In common with many other environmental campaigners, Hendrickx sees a reduction in overall use of materials in general, not just plastic, as a key driver. “The travel industry can adapt if it tackles the old habits,” she says. “The industry has given people expectations of bottled water in rooms, mini toiletries, cheap slippers, and so on. But it can equally condition people out of these expectations by using good communications and leading by example.”

Royal Caribbean Cruise Line CEO Richard Fain recently committed his company to eliminating plastic straws from ships, recognising that “healthy oceans are vital to the success of the company.” The Hilton hotel group is planning a similar commitment as well as discontinuing the provision of plastic water bottles in conference facilities. Conscientious airlines, including Finnair, are continuously cutting the use of plastic wrappings, although hygiene regulations for inflight food preparation make it difficult to eliminate completely.
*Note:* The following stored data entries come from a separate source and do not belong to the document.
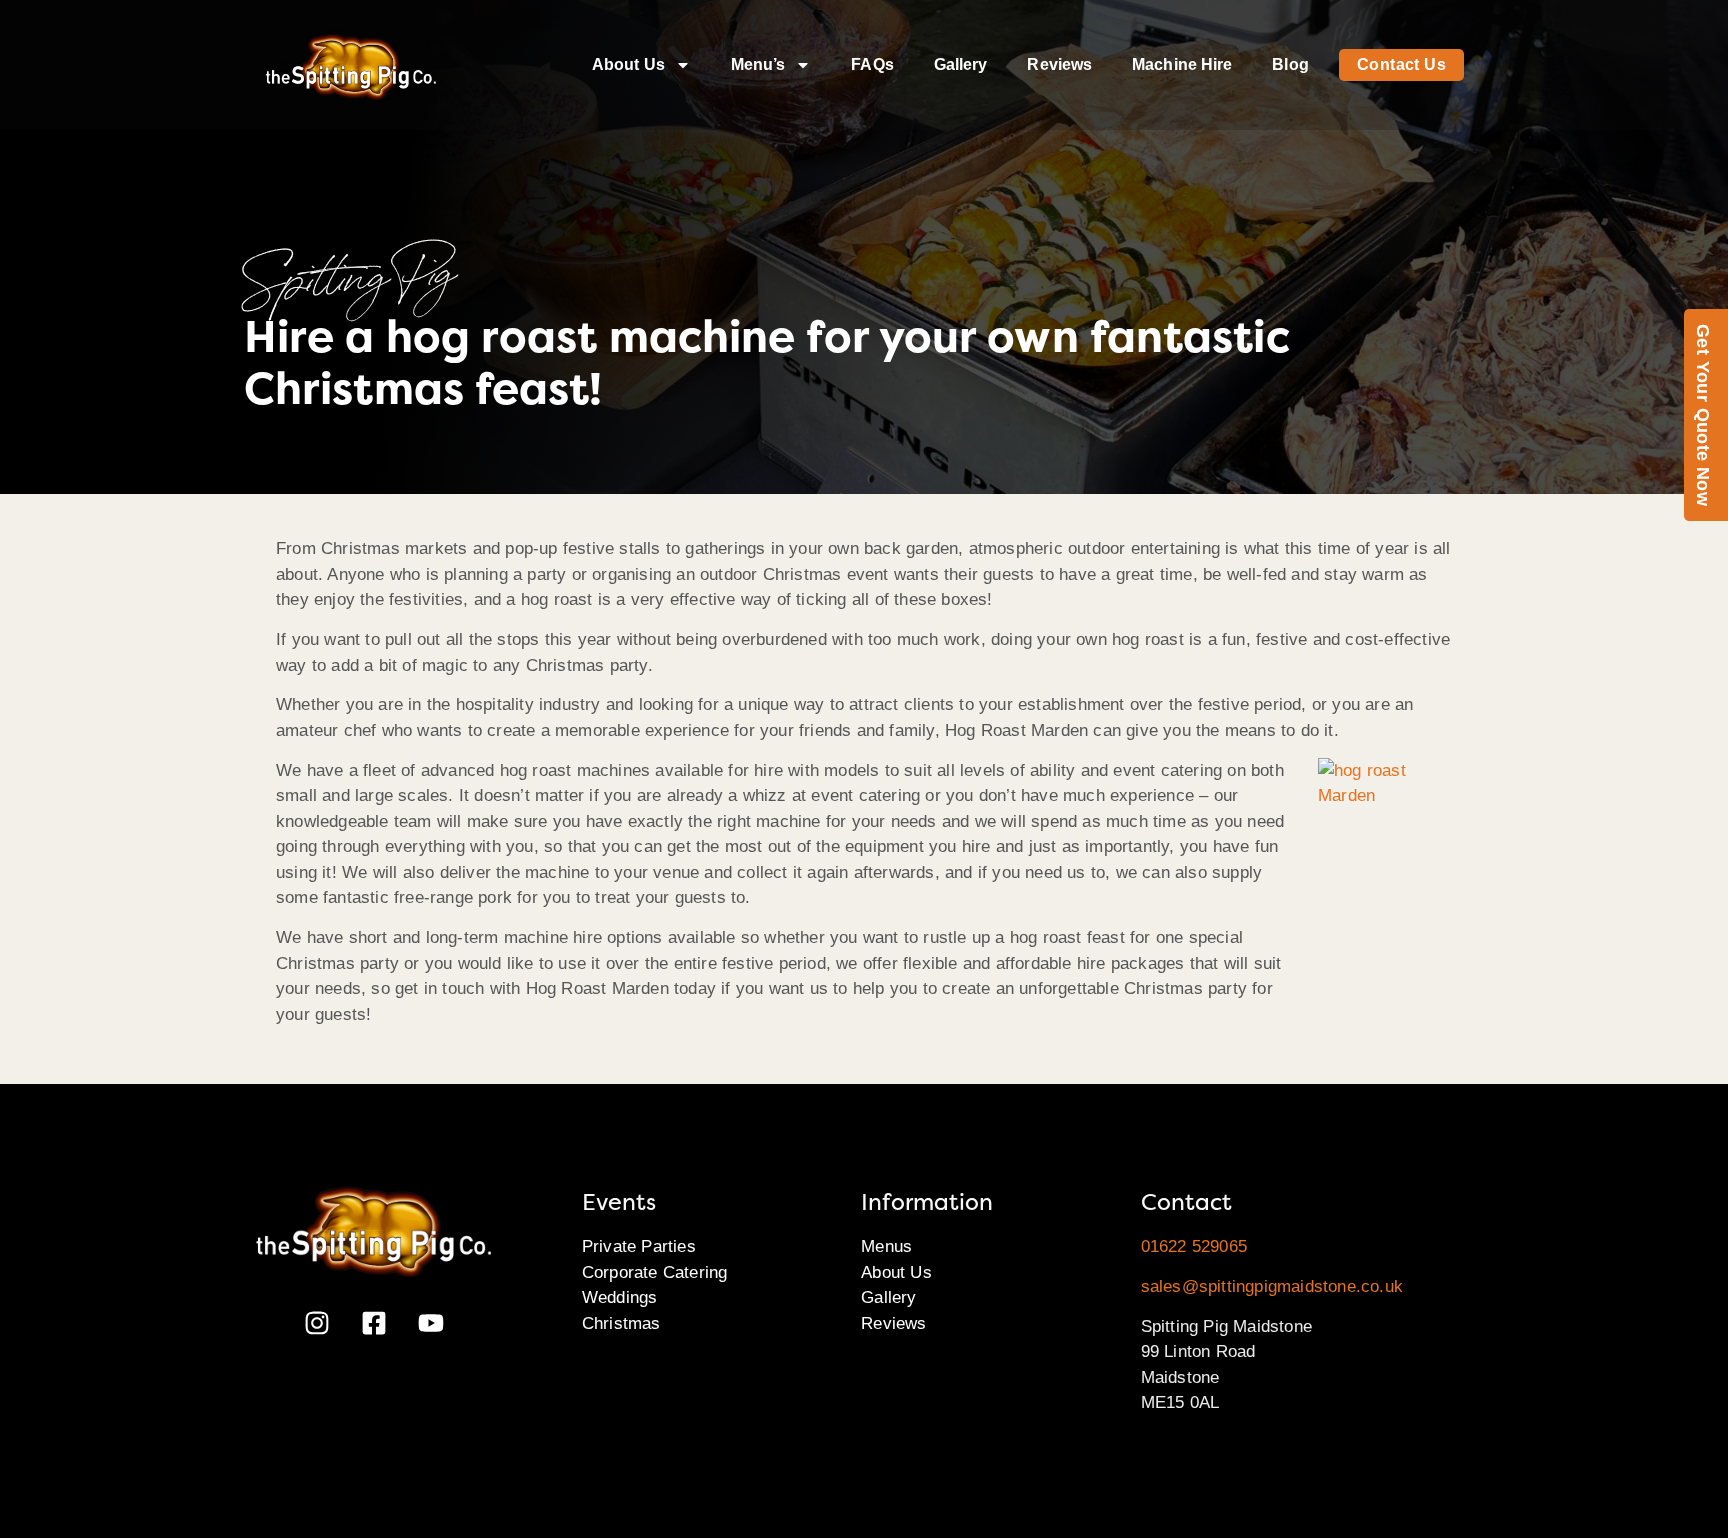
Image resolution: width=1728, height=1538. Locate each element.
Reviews (1059, 64)
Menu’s (758, 64)
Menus (886, 1246)
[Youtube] (431, 1323)
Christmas (621, 1323)
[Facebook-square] (374, 1323)
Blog (1290, 64)
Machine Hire (1182, 64)
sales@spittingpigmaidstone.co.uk (1272, 1286)
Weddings (620, 1297)
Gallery (961, 64)
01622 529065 (1194, 1246)
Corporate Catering (655, 1272)
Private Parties (639, 1246)
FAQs (872, 64)
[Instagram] (317, 1323)
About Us (628, 64)
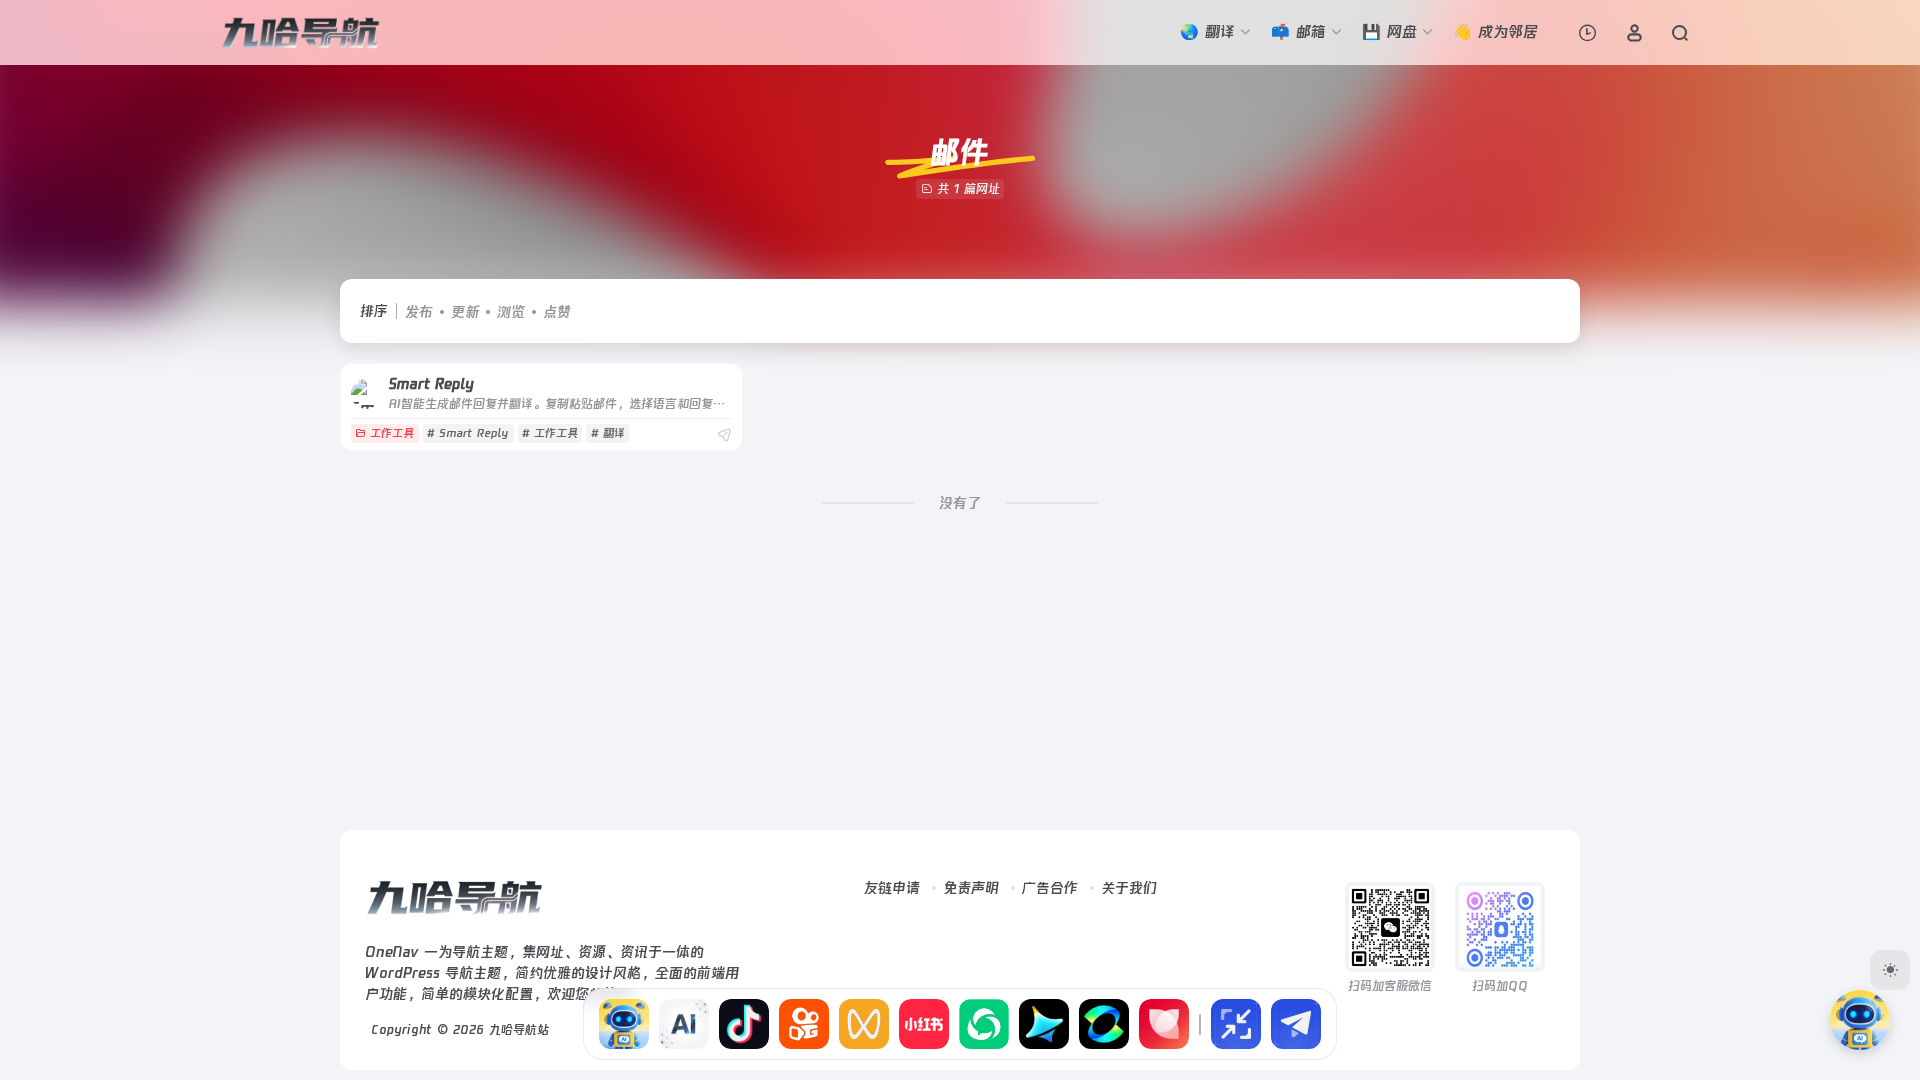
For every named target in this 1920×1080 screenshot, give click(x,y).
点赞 (557, 312)
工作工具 (392, 433)
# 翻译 (608, 433)
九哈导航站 (519, 1030)
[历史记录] (1587, 32)
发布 (419, 312)
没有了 (960, 503)
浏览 (511, 312)
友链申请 (892, 888)
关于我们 (1129, 888)
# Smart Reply (468, 433)
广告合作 (1050, 888)
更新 (465, 312)
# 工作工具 (550, 433)
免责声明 (971, 888)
The Indonesian island of Bali has introduced a tourist tax to help counter plastic pollution.

Cost remains an issue for some larger travel industry operators. “Bigger chains that cater to package tourists operate on very tight margins, so costs are key and often single-use plastic is the cheapest option,” says Hendrickx.

“Guests are asking us more and more about our environmental measures.”

Some habits persist, she says. “From work carried out by Travel Without Plastic in a chain of hotels in the Canary Islands, we saw that an average of 15 per cent of unnecessary plastic is used out of habit. This means putting plastic bags over the glasses in the bathroom, a sign over the toilet to tell you it’s clean, using plastic cocktail stirrers shaped like palm trees, or using plastic shot glasses on the buffet to control portion sizes.”

But customers are becoming increasingly informed and their demand generates a response from business.

“Guests, and especially our corporate clients, are asking us more and more about our environmental measures,” says Vanessa Butani, director of sustainable business at Scandic Hotels, which also manages Hilton Hotels in Finland. Scandic was ranked A- by the Carbon Disclosure Project’s Climate Change Report in 2018.

“We started using refillable toiletry dispensers as long ago as 1995. We wanted to make a statement, so we designed our own refillable Scandic water bottle that we fill from our tap – that means four million fewer plastic bottles across the Scandic group annually. We’re also phasing out plastic straws. We encourage guests to support us, for example, by sorting waste in their rooms using compartmental bins,” says Butani.

Significant change can take effect from small acts of consumer choice and behaviour, and perhaps this is where most hope lies for the traveller desperate to make a difference but overwhelmed by the challenge of ditching the plastic habit.